M. Keïta a été brièvement Ministre dans le gouvernement de mission entre le coup d’état de 1991 et les élections générales qui ont suivi. Il est à souligner ici la similitude de la situation au Mali à cette époque et celle qui prévaut actuellement en Guinée. En 1991, une junte militaire prend le pouvoir et renverse le dictateur Moussa Traoré au pouvoir depuis une éternité, 1968. Le Président nommé, Amadou Toumani Touré, promet d’organiser des élections générales auxquelles il ne se présentera pas. Ce qu’il fit contrairement à ce qui semble vouloir se passer actuellement en Guinée.

Suite à ces élections , le parti Adema prend le pouvoir et Alpha Oumar Konaré est élu président puis réélu en 1997. Il ne peut se représenter en 2002, car la présidence est limitée à 2 mandats. Entre temps, Amadou Toumani Touré démissionne de l’armée et se présente à la présidence. Il est facilement élu puis réélu en 2007 et ce, sans avoir de véritable parti.

M. Keïta se prépare donc pour la prochaine élection où le Président actuel ne pourra se représenter. Avant d’aborder avec lui la question de sa candidature, je lui ai demandé comment il percevait son rôle de député de la circonscription rurale de Siby et qui compte 426,000 électeurs. Selon lui, le député doit « recueillir les aspirations de la population pour les monter aux autorités exécutives ». Il doit également « faire redescendre la portée des Lois adoptés à l’Assemblée Nationale pour informer de la conduite à suivre ». Il doit aussi servir d’intermédiaire entre les autorités et la population. Puis, ce qui est différent de chez nous, il a un rôle social en apportant de l’aide aux gens en besoin. Collaborer par sa présence, mais aussi par sa contribution financière, aux mariages, fêtes du Ramadan, entrée à l’école ou autres. Il juge ce travail très important dans un pays où 80 % de la population est illettrée.

Selon lui, les principaux problèmes auxquels sont confrontés les citoyens de son territoire sont le manque d’enseignants dans les écoles et le manque de matrones (qui ont un statut inférieur aux sages-femmes) dans les maternités. Il faut savoir que les écoles sont publiques dans les villes et les gros villages tels que Siby, mais dans les petits villages de la brousse l’école est communautaire et la communauté doit voir à payer ses enseignants. Ce qui est loin d’être évident.

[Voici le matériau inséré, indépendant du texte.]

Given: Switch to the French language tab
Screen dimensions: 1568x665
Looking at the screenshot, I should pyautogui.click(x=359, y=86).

Son programme comme candidat à la présidence va refléter ces préoccupations. Tout d’abord, sa priorité c’est l’éducation. Selon lui l’école au Mali « a un pied cassé ». Quand ce ne sont pas les enseignants, ce sont les étudiants qui sont en grève. Il faut améliorer le financement du système. Pour y arriver, il faut élargir l’assiette fiscale du Gouvernement en taxant le commerce informel. Il faut noter ici qu’au Mali, comme dans tous les pays africains, l’essentiel du commerce est informel et à la source de la survie précaire d’une part importante de la population. Vraiment pas évident. Ill y a quelques années, le Sénégal s’y est frotté. Des émeutes ont suivi et le Gouvernement a dû faire marche arrière.

Puis, il faut augmenter le revenu de la population rurale en augmentant les surfaces cultivables. En effet, tous reconnaissent que le potentiel agricole du Mali est énorme et sous exploité. Il souligne aussi l’importance des petits projets pour les femmes, comme ceux pour le Karité. Enfin, il veut augmenter l’industrialisation du pays afin de créer de la valeur ajouté aux exportations qui sont pour le moment essentiellement des ressources naturelles (mines) et agricoles non transformées (coton).

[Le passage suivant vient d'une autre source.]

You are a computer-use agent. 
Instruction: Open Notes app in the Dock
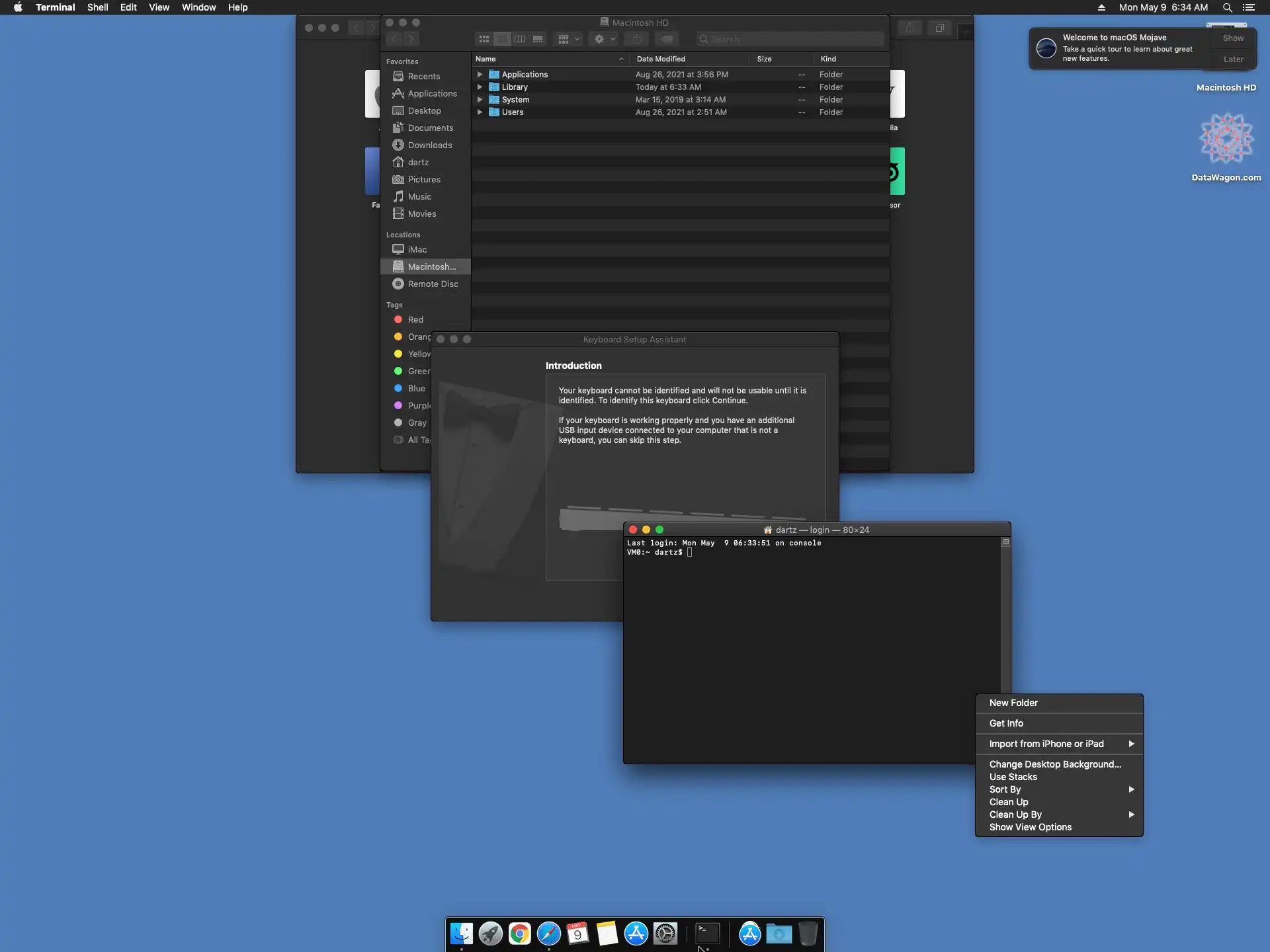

Selon lui, la démocratie est en santé au Mali car elle est basée sur le dialogue entre ses forces vives et il a confiance pour l’avenir de son pays. Ses attentes face à l’occident sont de l’aide à la bonne gouvernance, de l’appui pour les infrastructures scolaires et pour le développement économiques et de l’aide pour sécuriser le nord du pays qui comme nous l’avons vu récemment pose problème. Il profite de l’occasion pour remercier les Canadiens pour leur aide et souligne notre particularité qui est de responsabiliser les Maliens en leur confiant une bonne part de la gestion des programmes que nous finançons contrairement à d’autres donateurs.

Cette rencontre sympathique a eu lieu à l’Hôtel Kamadjan de Siby, propriété de M. Keïta, où je résidais pendant mon séjour.